[Entries on where items appear]
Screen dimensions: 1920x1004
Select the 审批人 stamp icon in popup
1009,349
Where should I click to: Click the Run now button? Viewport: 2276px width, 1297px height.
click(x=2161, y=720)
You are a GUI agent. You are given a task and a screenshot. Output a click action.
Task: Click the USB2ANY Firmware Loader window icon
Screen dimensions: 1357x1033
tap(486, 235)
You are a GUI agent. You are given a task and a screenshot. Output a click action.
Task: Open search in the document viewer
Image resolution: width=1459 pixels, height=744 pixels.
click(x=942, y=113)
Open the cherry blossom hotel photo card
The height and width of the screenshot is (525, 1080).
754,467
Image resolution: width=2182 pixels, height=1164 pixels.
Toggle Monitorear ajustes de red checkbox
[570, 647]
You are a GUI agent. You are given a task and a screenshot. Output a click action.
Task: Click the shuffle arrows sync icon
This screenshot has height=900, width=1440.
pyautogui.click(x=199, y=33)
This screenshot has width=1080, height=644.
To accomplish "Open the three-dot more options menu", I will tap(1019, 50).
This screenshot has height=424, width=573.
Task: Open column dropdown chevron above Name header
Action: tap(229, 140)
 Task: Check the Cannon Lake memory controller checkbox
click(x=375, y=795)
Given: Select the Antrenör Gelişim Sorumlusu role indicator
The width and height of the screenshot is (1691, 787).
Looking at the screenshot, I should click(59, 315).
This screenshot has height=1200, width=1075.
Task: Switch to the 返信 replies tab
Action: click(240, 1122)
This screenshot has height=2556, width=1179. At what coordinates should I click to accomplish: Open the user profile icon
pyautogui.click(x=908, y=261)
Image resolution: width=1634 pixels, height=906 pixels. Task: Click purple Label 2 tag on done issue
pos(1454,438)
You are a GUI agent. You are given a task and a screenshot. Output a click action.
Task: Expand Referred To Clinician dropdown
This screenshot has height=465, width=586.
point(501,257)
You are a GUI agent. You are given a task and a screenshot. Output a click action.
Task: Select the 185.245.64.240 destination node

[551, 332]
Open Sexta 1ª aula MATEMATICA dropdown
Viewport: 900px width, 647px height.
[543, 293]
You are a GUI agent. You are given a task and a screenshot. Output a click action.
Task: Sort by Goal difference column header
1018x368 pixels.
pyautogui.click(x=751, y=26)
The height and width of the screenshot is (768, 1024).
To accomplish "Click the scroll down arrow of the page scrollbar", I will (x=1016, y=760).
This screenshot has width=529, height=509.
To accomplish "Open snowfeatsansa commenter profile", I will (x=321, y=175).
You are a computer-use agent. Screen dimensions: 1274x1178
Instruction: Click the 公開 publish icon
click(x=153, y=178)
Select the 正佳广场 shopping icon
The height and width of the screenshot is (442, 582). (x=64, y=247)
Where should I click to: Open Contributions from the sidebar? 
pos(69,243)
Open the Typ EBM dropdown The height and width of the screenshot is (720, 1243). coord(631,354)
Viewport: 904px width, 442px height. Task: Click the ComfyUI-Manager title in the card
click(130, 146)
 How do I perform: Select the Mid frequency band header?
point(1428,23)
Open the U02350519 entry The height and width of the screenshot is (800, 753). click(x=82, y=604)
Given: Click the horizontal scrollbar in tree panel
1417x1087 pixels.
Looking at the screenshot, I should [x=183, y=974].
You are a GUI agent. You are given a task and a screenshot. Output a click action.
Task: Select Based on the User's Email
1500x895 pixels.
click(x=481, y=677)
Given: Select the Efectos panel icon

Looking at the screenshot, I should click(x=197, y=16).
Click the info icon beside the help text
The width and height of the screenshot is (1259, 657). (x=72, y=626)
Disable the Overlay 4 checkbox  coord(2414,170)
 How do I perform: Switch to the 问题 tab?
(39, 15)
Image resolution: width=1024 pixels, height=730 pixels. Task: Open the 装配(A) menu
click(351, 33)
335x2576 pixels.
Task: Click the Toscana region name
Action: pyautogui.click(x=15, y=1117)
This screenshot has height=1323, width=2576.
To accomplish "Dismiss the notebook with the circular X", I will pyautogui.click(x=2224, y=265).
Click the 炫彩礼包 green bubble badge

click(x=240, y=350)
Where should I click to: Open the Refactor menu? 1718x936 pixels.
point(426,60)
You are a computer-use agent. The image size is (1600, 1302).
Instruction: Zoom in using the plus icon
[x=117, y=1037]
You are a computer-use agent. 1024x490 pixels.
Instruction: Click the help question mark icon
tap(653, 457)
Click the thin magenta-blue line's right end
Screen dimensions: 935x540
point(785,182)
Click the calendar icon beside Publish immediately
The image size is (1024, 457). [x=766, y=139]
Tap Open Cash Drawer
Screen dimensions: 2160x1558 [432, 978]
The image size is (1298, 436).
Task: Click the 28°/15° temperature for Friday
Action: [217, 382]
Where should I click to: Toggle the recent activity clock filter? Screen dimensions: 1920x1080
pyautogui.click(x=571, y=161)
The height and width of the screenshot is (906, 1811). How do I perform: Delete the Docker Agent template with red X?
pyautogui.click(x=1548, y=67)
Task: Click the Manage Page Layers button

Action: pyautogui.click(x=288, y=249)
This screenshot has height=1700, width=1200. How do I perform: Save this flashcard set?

What the task requires: Quote every line of the listing above word for word.

Answer for this exercise:
Screen dimensions: 1920x1004
Select the 审批人 stamp icon in popup
1009,349
Where should I click to: Click the Run now button? Viewport: 2276px width, 1297px height.
click(x=2161, y=720)
You are a GUI agent. You are given a task and a screenshot. Output a click action.
Task: Click the USB2ANY Firmware Loader window icon
Screen dimensions: 1357x1033
tap(486, 235)
You are a GUI agent. You are given a task and a screenshot. Output a click action.
Task: Open search in the document viewer
Image resolution: width=1459 pixels, height=744 pixels.
click(x=942, y=113)
Open the cherry blossom hotel photo card
The height and width of the screenshot is (525, 1080).
754,467
Image resolution: width=2182 pixels, height=1164 pixels.
Toggle Monitorear ajustes de red checkbox
[570, 647]
You are a GUI agent. You are given a task and a screenshot. Output a click action.
Task: Click the shuffle arrows sync icon
This screenshot has height=900, width=1440.
pyautogui.click(x=199, y=33)
This screenshot has width=1080, height=644.
To accomplish "Open the three-dot more options menu", I will tap(1019, 50).
This screenshot has height=424, width=573.
Task: Open column dropdown chevron above Name header
Action: tap(229, 140)
 Task: Check the Cannon Lake memory controller checkbox
click(x=375, y=795)
Given: Select the Antrenör Gelişim Sorumlusu role indicator
The width and height of the screenshot is (1691, 787).
Looking at the screenshot, I should click(59, 315).
This screenshot has height=1200, width=1075.
Task: Switch to the 返信 replies tab
Action: click(240, 1122)
This screenshot has height=2556, width=1179. At what coordinates should I click to accomplish: Open the user profile icon
pyautogui.click(x=908, y=261)
Image resolution: width=1634 pixels, height=906 pixels. Task: Click purple Label 2 tag on done issue
pos(1454,438)
You are a GUI agent. You are given a task and a screenshot. Output a click action.
Task: Expand Referred To Clinician dropdown
This screenshot has height=465, width=586.
point(501,257)
You are a GUI agent. You are given a task and a screenshot. Output a click action.
Task: Select the 185.245.64.240 destination node

[551, 332]
Open Sexta 1ª aula MATEMATICA dropdown
Viewport: 900px width, 647px height.
[543, 293]
You are a GUI agent. You are given a task and a screenshot. Output a click action.
Task: Sort by Goal difference column header
1018x368 pixels.
pyautogui.click(x=751, y=26)
The height and width of the screenshot is (768, 1024).
To accomplish "Click the scroll down arrow of the page scrollbar", I will (x=1016, y=760).
This screenshot has width=529, height=509.
To accomplish "Open snowfeatsansa commenter profile", I will (x=321, y=175).
You are a computer-use agent. Screen dimensions: 1274x1178
Instruction: Click the 公開 publish icon
click(x=153, y=178)
Select the 正佳广场 shopping icon
The height and width of the screenshot is (442, 582). (x=64, y=247)
Where should I click to: Open Contributions from the sidebar? 
pos(69,243)
Open the Typ EBM dropdown The height and width of the screenshot is (720, 1243). coord(631,354)
Viewport: 904px width, 442px height. Task: Click the ComfyUI-Manager title in the card
click(130, 146)
 How do I perform: Select the Mid frequency band header?
point(1428,23)
Open the U02350519 entry The height and width of the screenshot is (800, 753). click(x=82, y=604)
Given: Click the horizontal scrollbar in tree panel
1417x1087 pixels.
Looking at the screenshot, I should [x=183, y=974].
You are a GUI agent. You are given a task and a screenshot. Output a click action.
Task: Select Based on the User's Email
1500x895 pixels.
click(x=481, y=677)
Given: Select the Efectos panel icon

Looking at the screenshot, I should click(x=197, y=16).
Click the info icon beside the help text
The width and height of the screenshot is (1259, 657). (x=72, y=626)
Disable the Overlay 4 checkbox  coord(2414,170)
 How do I perform: Switch to the 问题 tab?
(39, 15)
Image resolution: width=1024 pixels, height=730 pixels. Task: Open the 装配(A) menu
click(351, 33)
335x2576 pixels.
Task: Click the Toscana region name
Action: pyautogui.click(x=15, y=1117)
This screenshot has height=1323, width=2576.
To accomplish "Dismiss the notebook with the circular X", I will pyautogui.click(x=2224, y=265).
Click the 炫彩礼包 green bubble badge

click(x=240, y=350)
Where should I click to: Open the Refactor menu? 1718x936 pixels.
point(426,60)
You are a computer-use agent. The image size is (1600, 1302).
Instruction: Zoom in using the plus icon
[x=117, y=1037]
You are a computer-use agent. 1024x490 pixels.
Instruction: Click the help question mark icon
tap(653, 457)
Click the thin magenta-blue line's right end
Screen dimensions: 935x540
point(785,182)
Click the calendar icon beside Publish immediately
The image size is (1024, 457). [x=766, y=139]
Tap Open Cash Drawer
Screen dimensions: 2160x1558 [432, 978]
The image size is (1298, 436).
Task: Click the 28°/15° temperature for Friday
Action: [217, 382]
Where should I click to: Toggle the recent activity clock filter? Screen dimensions: 1920x1080
pyautogui.click(x=571, y=161)
The height and width of the screenshot is (906, 1811). How do I perform: Delete the Docker Agent template with red X?
pyautogui.click(x=1548, y=67)
Task: Click the Manage Page Layers button

Action: pyautogui.click(x=288, y=249)
This screenshot has height=1700, width=1200. How do I perform: Save this flashcard set?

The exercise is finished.